- Consigna 1: Traduce al inglés esta oración del texto sobre el libro de Omar El Akkad: «La propia historia de vida de El Akkad le brinda una perspectiva multifacética sobre el tema».

- Texto proporcionado:
----
El nuevo libro de Omar El Akkad explora por qué Occidente sólo venera la resistencia en retrospectiva y cómo podemos reconstruir la humanidad a partir de las cenizas del genocidio.
El 24 de octubre de 2023, dos semanas y media después del ataque de Hamás contra Israel, el Ministerio de Salud de Gaza informó de un nuevo y sombrío récord: el bombardeo israelí de la Franja había matado a 704 palestinos tan solo en las 24 horas anteriores. Al día siguiente, el escritor egipcio-canadiense Omar El Akkad publicó una frase ahora famosa en X: «Un día, cuando sea seguro, cuando no haya inconvenientes personales en llamar a las cosas por su nombre, cuando sea demasiado tarde para responsabilizar a nadie, todos habrán estado siempre en contra de esto».
Esa frase tan aguda, que desde entonces ha sido vista más de 10 millones de veces, acompañó a El Akkad hasta febrero de 2025, cuando se convirtió en el título de su tercer libro . «Un día, todos habrán estado siempre en contra de esto», su primera obra de no ficción tras dos aclamadas novelas, es una colección de ensayos que examinan los fracasos y la hipocresía del liberalismo occidental, en particular ante la campaña de limpieza étnica de Israel en la Franja de Gaza.
La propia historia de vida de El Akkad le brinda una perspectiva multifacética sobre el tema. Nacido en El Cairo, su familia emigró a Catar, donde asistió a una escuela estadounidense. A los 16 años, se mudaron a Canadá.
----
- Consigna 2: Calcula cuántas líneas de las entradas contienen la cadena "trash", teniendo en cuenta mayúsculas y minúsculas. Responde solo con el número.

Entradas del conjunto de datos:
----
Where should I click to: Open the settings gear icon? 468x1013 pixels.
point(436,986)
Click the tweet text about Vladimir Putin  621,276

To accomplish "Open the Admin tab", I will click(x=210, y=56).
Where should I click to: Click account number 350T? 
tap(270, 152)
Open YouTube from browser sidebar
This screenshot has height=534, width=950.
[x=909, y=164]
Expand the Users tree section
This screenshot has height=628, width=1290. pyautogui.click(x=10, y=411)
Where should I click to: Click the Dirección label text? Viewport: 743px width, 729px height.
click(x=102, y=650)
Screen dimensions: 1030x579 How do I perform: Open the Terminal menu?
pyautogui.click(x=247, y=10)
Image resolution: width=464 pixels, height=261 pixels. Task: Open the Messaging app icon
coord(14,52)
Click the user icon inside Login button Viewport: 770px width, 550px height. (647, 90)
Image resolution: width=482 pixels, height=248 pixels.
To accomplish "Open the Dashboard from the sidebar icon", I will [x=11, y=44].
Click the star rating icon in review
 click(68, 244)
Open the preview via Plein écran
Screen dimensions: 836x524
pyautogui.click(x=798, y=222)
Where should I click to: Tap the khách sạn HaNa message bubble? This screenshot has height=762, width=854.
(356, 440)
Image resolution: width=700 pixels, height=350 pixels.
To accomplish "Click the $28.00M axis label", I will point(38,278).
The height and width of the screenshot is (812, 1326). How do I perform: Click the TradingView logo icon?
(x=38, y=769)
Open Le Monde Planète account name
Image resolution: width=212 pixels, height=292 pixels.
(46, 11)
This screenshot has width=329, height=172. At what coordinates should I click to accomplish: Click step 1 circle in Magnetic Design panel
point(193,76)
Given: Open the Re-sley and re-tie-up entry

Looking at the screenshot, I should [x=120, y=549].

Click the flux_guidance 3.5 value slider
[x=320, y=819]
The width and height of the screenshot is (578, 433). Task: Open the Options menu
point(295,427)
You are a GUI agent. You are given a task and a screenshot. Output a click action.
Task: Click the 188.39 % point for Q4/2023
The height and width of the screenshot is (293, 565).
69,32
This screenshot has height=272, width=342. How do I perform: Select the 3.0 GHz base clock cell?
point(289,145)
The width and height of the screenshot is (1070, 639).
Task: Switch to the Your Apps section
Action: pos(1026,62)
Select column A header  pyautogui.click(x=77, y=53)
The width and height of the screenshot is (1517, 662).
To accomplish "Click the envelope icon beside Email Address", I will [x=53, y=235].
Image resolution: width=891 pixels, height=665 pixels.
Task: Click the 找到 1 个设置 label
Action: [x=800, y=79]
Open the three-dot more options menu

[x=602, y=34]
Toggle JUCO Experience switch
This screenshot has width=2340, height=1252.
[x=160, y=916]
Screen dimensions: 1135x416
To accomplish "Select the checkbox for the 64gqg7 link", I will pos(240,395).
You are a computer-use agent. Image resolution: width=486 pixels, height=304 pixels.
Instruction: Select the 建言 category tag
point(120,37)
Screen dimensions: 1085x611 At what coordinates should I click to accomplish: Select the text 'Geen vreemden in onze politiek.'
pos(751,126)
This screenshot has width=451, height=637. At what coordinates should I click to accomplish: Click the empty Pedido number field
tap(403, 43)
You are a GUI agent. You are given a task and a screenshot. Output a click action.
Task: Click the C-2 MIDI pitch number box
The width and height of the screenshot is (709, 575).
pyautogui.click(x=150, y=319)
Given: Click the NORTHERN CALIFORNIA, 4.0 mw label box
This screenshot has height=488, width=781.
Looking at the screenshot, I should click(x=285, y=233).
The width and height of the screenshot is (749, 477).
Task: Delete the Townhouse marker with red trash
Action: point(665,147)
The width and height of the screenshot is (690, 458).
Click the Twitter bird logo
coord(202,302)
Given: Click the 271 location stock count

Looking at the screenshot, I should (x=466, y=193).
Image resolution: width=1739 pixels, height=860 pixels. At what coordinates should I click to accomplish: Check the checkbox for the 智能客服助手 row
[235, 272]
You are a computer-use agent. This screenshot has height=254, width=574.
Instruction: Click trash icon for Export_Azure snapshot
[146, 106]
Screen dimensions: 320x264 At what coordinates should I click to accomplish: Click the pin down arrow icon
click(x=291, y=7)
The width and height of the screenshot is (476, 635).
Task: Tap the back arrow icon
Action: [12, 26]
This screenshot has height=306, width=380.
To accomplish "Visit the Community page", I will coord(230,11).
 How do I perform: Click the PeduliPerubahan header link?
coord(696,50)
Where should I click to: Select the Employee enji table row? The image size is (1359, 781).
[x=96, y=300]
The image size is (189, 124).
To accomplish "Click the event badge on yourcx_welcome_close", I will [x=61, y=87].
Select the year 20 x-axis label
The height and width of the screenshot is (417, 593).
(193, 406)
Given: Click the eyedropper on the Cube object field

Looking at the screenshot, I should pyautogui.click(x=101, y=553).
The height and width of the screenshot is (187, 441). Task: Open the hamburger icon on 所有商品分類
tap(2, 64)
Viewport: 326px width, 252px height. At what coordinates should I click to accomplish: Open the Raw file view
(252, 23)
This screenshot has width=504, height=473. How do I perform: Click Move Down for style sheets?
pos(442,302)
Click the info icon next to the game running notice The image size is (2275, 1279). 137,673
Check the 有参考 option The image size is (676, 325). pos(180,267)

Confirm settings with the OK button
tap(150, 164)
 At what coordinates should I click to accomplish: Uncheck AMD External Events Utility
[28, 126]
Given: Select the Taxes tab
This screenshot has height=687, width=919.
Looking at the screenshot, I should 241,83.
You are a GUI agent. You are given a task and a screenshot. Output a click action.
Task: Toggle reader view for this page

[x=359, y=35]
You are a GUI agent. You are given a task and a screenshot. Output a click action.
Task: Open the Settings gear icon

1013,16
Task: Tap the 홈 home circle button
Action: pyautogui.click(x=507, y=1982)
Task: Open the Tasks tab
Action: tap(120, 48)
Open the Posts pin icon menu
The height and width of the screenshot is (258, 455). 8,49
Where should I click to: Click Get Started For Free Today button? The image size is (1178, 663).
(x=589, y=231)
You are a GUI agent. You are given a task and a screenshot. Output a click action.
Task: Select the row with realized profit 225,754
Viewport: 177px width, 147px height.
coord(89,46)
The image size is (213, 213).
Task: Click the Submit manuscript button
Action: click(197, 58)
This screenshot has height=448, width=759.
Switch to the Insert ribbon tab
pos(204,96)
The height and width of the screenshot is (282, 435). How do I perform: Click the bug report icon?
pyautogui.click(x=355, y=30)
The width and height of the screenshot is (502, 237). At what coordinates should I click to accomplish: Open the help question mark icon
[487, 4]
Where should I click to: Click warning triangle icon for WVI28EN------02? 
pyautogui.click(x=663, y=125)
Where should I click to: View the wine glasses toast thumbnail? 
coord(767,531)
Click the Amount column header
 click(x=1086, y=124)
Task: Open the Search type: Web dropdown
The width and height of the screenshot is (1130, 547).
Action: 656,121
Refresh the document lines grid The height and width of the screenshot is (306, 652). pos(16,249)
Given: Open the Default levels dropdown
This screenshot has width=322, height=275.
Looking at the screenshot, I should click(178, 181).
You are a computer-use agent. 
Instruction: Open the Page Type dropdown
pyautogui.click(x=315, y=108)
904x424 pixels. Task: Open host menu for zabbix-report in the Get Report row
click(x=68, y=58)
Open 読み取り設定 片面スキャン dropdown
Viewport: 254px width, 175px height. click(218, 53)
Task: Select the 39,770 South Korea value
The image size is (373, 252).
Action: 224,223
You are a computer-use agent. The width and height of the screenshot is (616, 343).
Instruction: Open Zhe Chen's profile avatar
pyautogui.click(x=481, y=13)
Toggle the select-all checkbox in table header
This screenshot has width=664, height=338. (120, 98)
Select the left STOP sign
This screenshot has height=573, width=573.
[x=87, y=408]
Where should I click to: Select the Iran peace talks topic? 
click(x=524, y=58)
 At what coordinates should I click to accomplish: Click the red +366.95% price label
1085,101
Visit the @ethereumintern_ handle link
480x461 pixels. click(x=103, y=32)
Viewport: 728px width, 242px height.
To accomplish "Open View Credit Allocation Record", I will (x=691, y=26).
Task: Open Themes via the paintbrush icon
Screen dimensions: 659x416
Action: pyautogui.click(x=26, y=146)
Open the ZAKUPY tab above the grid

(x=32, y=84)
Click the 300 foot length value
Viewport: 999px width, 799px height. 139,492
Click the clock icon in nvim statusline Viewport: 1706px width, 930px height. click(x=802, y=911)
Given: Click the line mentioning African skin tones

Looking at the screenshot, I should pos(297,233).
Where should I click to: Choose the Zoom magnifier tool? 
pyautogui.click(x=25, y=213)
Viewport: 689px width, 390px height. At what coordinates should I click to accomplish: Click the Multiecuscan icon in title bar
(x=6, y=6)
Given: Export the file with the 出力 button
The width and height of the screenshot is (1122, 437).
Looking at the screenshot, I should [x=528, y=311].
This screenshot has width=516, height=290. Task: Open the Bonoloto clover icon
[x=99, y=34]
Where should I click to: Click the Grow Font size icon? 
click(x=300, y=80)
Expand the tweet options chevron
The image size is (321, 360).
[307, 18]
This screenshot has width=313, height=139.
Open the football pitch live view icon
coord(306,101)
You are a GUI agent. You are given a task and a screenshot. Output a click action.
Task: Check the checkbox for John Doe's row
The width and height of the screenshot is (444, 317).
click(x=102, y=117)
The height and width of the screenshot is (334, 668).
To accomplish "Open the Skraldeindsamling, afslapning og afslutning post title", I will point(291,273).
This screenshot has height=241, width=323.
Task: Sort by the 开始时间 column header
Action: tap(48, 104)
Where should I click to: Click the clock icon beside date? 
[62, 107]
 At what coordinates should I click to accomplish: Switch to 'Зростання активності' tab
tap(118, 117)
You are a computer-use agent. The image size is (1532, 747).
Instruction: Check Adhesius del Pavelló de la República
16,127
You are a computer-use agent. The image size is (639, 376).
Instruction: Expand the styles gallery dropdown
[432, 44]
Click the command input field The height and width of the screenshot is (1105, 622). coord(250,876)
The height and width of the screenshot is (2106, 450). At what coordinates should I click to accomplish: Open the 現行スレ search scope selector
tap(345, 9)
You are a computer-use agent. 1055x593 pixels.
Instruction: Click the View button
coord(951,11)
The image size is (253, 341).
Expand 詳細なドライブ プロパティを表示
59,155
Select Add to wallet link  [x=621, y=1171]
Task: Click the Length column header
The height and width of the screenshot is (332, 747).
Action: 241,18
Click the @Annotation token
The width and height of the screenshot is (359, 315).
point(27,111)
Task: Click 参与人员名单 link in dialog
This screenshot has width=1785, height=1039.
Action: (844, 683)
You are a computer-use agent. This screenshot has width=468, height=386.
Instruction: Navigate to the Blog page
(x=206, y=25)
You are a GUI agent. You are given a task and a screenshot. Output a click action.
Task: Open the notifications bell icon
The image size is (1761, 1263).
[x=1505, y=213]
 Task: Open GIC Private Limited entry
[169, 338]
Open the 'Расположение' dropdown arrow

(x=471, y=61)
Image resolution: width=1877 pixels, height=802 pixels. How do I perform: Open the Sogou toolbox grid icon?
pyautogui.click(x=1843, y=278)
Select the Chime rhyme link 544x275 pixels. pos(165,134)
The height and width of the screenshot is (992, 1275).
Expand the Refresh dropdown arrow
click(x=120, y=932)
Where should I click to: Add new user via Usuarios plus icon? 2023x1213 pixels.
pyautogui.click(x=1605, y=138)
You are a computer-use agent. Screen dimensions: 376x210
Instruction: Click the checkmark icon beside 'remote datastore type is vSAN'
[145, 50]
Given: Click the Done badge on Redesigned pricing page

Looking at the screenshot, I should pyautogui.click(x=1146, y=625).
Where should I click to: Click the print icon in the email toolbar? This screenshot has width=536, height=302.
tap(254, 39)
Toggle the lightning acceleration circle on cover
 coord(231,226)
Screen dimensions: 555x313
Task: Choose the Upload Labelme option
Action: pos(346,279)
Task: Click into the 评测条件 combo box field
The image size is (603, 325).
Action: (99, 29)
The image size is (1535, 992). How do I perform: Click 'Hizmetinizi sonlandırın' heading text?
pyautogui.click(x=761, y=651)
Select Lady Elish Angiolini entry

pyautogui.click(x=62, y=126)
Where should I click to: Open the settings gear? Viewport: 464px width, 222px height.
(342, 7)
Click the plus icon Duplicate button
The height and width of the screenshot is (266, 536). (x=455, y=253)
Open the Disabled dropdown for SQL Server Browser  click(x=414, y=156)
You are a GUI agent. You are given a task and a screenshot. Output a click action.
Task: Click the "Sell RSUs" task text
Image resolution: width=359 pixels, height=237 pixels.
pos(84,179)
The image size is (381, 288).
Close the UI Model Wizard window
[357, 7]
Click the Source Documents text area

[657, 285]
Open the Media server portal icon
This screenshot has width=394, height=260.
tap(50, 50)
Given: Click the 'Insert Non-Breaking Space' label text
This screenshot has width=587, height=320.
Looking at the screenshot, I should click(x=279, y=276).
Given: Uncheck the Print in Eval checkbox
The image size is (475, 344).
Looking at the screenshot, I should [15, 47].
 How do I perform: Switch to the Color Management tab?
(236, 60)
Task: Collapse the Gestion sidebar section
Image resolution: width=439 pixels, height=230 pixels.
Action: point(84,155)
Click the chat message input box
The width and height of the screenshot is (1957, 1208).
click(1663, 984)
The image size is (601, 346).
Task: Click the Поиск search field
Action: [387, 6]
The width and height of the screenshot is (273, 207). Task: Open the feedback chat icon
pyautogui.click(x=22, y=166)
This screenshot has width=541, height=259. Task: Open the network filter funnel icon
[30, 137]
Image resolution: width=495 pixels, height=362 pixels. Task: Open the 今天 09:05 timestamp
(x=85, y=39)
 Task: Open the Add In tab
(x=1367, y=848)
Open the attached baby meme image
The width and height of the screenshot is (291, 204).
----
- Respuesta correcta 1: El Akkad's own life story gives him a multifaceted perspective on the subject.

- Respuesta correcta 2: 2